7. Portal hypertensive enteropathy (PHE)
PHE is a condition associated with pathologic changes and mucosal abnormalities in the small intestine of patients with PH. It is being increasingly diagnosed, due to the advent of video capsule endoscopy and deep enteroscopy. In recent studies, the prevalence of PHE varies around 93–97%, with 8–12% of patients showing evidence of ongoing bleeding [62, 63, 64]. The findings of PHE are characterized as vascular (red spots, telangiectasia, or varices) and non-vascular or inflammatory (villous edema, erythema, or polyps) changes  (Figure 12a-f).

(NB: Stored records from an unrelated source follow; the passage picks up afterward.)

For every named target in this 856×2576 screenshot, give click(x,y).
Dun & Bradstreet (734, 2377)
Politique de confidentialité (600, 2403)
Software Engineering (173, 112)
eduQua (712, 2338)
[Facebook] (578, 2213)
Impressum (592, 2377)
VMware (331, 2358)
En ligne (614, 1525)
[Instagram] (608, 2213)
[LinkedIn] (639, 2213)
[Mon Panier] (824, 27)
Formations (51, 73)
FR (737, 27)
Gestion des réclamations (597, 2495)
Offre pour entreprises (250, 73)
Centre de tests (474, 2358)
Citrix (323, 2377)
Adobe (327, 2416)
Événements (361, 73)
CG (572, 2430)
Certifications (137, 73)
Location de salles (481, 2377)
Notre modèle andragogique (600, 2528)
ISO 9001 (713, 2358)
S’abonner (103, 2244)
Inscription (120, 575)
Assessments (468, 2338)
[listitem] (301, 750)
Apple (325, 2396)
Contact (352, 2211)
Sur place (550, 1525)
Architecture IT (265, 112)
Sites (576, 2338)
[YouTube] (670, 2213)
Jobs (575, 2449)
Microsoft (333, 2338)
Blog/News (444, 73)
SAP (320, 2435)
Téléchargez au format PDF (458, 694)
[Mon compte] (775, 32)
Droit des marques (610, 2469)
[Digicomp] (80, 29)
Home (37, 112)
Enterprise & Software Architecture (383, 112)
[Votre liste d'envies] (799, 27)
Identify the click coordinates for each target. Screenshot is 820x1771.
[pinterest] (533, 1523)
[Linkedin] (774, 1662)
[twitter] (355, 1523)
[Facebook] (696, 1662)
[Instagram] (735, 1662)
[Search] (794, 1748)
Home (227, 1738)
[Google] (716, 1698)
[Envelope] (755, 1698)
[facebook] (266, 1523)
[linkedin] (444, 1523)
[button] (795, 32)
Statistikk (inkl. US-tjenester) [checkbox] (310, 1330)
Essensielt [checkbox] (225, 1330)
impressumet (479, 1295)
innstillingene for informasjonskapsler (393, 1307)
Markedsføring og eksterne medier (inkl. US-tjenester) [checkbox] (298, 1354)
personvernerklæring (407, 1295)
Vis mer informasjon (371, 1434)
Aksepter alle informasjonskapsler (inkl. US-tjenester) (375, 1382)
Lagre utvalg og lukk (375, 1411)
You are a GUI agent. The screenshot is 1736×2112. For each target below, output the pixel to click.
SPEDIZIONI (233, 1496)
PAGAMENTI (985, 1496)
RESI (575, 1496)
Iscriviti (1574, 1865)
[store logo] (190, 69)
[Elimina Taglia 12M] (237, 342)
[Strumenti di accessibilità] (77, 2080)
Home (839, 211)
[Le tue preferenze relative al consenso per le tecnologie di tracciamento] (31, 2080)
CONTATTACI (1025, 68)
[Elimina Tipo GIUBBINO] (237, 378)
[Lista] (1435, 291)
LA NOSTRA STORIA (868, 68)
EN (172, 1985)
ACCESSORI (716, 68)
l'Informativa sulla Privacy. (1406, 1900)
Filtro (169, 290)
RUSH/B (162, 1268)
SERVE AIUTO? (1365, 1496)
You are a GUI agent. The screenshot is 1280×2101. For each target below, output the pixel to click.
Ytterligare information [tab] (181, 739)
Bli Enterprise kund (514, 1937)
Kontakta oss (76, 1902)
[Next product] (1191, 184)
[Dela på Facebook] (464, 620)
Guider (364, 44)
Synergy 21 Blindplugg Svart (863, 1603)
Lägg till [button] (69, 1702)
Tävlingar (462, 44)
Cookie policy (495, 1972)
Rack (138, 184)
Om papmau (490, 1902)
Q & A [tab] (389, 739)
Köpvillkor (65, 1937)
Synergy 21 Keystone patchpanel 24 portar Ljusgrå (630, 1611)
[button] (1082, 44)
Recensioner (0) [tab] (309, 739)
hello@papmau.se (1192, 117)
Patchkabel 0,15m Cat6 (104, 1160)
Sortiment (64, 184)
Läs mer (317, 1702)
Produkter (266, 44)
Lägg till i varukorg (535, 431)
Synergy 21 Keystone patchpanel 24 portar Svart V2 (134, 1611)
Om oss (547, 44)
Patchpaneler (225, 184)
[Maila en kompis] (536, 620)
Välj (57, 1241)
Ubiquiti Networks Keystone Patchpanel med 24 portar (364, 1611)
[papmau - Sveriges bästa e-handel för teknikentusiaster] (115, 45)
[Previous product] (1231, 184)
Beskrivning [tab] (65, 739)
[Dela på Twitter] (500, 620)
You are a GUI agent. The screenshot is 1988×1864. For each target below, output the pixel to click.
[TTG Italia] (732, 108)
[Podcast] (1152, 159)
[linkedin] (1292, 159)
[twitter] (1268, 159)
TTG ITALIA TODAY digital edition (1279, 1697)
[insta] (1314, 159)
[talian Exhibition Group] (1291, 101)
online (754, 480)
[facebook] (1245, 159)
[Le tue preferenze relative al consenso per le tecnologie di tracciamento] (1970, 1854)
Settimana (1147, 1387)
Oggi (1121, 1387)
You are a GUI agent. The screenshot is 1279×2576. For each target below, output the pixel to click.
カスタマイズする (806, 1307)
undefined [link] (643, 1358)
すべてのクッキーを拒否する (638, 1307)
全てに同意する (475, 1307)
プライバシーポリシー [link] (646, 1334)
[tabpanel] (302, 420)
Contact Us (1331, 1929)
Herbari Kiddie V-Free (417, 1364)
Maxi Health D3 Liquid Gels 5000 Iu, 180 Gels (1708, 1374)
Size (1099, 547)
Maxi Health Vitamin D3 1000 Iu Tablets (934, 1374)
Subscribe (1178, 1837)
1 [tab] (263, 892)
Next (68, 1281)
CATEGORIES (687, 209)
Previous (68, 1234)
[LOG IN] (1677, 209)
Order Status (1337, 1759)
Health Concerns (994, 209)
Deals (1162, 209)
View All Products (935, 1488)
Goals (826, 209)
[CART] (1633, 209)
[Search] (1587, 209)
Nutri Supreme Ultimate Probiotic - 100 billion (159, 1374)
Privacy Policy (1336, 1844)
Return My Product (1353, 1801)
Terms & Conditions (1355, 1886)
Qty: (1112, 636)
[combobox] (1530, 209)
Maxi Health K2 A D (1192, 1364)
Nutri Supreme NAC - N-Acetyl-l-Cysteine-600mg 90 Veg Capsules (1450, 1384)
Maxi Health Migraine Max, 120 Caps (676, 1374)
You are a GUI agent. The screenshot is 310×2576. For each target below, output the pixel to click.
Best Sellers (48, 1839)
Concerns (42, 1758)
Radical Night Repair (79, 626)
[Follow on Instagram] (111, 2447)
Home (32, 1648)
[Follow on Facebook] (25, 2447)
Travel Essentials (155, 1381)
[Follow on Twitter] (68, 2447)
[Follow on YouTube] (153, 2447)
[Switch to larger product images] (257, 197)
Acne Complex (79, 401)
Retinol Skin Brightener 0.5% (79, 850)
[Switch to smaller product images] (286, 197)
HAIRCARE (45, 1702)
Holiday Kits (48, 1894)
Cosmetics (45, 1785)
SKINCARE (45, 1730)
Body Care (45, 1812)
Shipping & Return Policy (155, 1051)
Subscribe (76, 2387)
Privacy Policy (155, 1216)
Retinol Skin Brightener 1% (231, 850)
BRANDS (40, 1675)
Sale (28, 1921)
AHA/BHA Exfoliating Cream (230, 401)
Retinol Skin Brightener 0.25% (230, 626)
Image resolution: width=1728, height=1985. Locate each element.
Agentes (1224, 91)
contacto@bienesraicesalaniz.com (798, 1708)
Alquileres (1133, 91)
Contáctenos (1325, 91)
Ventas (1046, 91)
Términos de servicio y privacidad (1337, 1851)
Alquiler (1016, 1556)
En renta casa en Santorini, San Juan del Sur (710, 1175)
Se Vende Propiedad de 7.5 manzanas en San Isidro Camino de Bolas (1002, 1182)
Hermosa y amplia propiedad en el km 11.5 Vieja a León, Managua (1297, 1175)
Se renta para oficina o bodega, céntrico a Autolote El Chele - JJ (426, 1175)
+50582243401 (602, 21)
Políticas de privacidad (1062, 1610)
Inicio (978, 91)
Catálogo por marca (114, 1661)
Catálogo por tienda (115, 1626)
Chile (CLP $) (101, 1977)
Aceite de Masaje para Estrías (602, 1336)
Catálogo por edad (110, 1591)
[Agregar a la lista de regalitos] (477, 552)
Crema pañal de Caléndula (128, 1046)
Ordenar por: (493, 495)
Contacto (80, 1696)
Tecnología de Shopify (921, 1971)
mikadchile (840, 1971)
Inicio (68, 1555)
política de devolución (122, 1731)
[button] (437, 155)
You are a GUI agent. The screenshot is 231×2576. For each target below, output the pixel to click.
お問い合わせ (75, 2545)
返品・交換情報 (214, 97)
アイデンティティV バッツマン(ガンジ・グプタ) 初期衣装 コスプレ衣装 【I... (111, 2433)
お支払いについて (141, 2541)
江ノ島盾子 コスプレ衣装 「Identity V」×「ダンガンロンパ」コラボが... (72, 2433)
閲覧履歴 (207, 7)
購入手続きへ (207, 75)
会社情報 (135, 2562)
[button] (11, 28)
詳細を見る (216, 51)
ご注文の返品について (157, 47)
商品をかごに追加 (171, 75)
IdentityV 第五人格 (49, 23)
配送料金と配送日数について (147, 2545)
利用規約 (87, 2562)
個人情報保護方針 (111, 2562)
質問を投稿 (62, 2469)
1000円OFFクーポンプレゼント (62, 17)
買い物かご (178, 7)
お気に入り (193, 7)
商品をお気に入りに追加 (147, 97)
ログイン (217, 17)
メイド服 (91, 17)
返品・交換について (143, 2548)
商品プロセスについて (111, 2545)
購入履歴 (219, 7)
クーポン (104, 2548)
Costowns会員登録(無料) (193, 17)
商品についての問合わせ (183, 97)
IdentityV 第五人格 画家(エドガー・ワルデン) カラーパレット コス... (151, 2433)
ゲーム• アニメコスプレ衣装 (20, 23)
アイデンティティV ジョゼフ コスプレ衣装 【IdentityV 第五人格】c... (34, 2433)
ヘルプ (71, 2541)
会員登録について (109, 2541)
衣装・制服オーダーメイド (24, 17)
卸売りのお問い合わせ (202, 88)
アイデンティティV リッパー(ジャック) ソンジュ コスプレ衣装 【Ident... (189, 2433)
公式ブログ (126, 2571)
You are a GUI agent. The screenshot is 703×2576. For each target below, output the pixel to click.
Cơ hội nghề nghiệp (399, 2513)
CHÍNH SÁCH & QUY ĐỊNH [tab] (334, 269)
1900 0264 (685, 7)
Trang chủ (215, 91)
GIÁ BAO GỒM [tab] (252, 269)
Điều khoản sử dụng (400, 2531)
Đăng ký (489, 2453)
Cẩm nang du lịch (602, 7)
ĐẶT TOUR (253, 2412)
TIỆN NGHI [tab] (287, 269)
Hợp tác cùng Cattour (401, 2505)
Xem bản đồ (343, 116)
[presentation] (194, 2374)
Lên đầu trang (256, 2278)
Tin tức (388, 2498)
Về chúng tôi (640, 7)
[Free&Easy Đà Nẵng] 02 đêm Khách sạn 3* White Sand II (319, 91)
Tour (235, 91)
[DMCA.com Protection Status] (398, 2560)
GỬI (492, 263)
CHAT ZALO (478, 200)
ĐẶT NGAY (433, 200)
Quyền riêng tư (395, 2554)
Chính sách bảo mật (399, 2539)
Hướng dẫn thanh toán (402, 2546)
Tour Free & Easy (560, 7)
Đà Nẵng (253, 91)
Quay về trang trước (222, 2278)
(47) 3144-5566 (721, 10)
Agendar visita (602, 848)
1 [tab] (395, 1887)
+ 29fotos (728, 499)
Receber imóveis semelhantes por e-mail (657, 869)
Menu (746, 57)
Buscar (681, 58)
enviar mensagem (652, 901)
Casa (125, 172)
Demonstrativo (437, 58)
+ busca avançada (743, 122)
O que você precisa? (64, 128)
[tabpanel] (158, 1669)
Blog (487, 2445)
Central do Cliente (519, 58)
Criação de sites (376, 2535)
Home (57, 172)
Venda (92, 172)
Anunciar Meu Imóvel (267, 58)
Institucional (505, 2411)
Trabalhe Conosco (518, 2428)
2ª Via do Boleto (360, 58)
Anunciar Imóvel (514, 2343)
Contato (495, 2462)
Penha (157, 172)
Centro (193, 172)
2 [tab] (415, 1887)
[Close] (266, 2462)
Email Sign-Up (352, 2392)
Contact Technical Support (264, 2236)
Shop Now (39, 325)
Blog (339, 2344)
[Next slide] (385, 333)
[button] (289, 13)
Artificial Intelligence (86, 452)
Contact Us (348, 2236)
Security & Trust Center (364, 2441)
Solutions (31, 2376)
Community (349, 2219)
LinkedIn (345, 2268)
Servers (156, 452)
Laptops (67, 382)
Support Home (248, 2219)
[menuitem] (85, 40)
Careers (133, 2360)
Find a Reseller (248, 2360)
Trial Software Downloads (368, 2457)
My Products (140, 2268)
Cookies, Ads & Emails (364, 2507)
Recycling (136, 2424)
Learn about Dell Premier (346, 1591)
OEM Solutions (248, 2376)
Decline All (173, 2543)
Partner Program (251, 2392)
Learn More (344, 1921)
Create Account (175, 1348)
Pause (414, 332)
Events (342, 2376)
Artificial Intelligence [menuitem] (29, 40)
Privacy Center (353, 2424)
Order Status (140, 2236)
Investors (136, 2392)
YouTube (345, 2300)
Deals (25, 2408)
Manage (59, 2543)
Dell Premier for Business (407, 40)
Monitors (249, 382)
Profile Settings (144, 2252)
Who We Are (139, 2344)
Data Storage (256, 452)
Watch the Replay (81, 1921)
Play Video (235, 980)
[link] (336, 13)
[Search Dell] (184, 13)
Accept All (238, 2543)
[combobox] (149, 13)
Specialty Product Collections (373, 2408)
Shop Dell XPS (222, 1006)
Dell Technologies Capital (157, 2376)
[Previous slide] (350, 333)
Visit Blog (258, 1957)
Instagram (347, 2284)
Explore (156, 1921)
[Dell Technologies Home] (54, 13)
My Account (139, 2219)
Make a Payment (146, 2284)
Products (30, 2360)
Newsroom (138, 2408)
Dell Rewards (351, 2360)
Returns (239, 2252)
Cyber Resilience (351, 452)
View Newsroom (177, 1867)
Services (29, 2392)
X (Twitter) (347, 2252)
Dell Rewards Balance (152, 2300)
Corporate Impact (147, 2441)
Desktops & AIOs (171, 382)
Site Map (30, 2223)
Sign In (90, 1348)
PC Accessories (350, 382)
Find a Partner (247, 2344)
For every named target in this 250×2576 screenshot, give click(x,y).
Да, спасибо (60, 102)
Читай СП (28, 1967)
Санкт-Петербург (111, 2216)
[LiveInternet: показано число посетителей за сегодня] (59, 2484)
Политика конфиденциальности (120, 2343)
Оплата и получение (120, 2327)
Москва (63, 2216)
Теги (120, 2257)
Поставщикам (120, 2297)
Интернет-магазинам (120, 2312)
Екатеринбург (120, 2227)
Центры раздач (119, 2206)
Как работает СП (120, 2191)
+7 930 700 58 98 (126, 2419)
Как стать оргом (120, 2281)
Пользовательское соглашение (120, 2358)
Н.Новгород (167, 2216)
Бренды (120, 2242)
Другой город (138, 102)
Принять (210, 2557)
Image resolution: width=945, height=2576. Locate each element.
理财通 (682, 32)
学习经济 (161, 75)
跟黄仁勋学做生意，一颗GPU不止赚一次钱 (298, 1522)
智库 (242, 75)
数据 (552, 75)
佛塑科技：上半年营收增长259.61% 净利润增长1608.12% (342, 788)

Treatment options for PHE related bleed include glue or sclerosant for variceal bleeding and APC for non-variceal bleeding. In patients with hemodynamic instability, radiological coil embolization is an option .
8. Portal hypertensive COLOPATHY (PHC)
Colonic abnormalities in patients with PH are referred to as PHC, and these are vascular ectasias, mosaic pattern mucosa, mucosal hemorrhages, anorectal or colonic varices, hemorrhoids, and nonspecific inflammatory changes. Its prevalence in patients with cirrhosis varies from 25 to 70%, with an estimated bleeding rate of 0–9% [65, 66, 67, 68]. Treatment options are ES or glue injection for variceal bleed, EVL for hemorrhoidal bleed, and APC for the non-variceal bleed and are similar to those in PHE.
PH can result in formation of varices at various sites with mucosal changes anywhere in the gastrointestinal tract. These can lead to acute gastrointestinal bleed or anemia. Endoscopy plays an important role in diagnosis and treatment of these complications. EVL and glue are the usual first line treatment for esophageal and GV respectively. Other therapies include sclerosant or thrombin injection, EUS-guided therapies, esophageal stent placement, APC or hemospray.